Saved data entries

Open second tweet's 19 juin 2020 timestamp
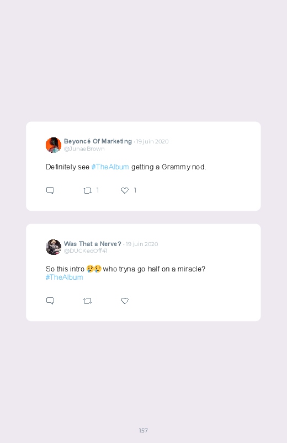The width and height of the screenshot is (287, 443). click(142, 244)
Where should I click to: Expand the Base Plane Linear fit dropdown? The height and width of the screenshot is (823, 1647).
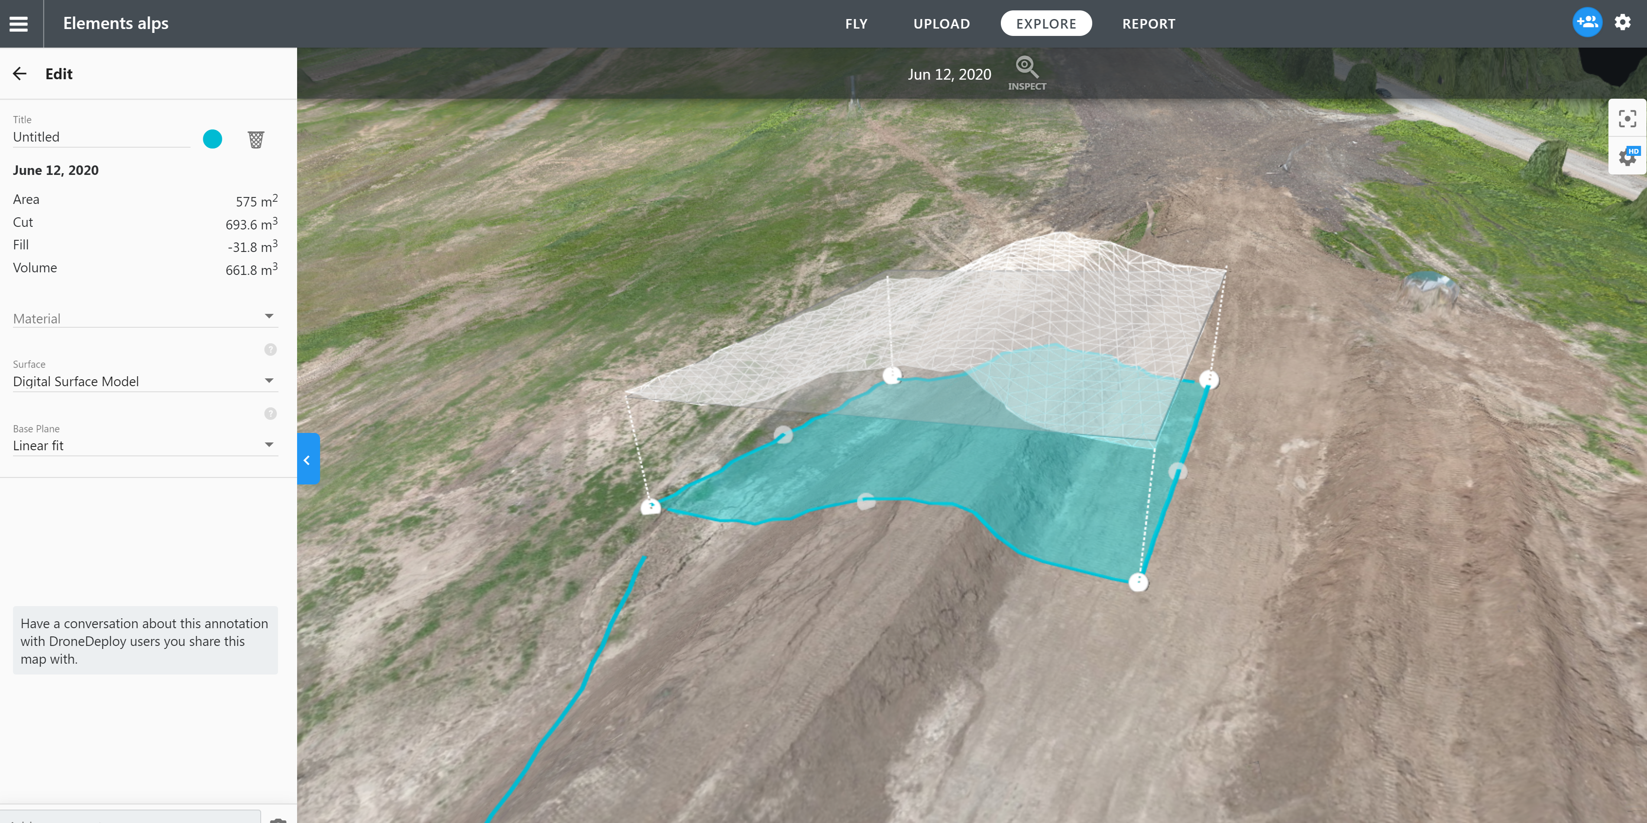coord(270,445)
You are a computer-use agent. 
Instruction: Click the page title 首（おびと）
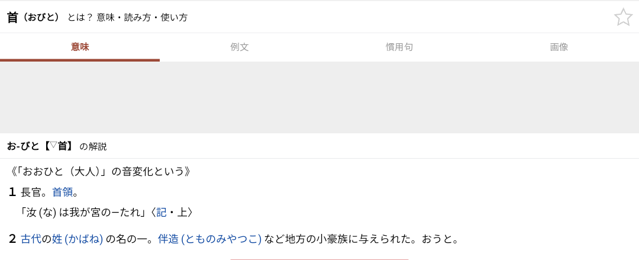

**WHAT IS NEEDED**
An exact restatement of the lines from the one holding "Where should I" through the end of the entries, both ends included, is the whole answer. Pictures stay out.

**EXERCISE RESPONSE**
Where should I click to: Expand the Base Plane Linear fit dropdown? The height and width of the screenshot is (823, 1647).
coord(270,445)
You are a computer-use agent. 
Instruction: Click the page title 首（おびと）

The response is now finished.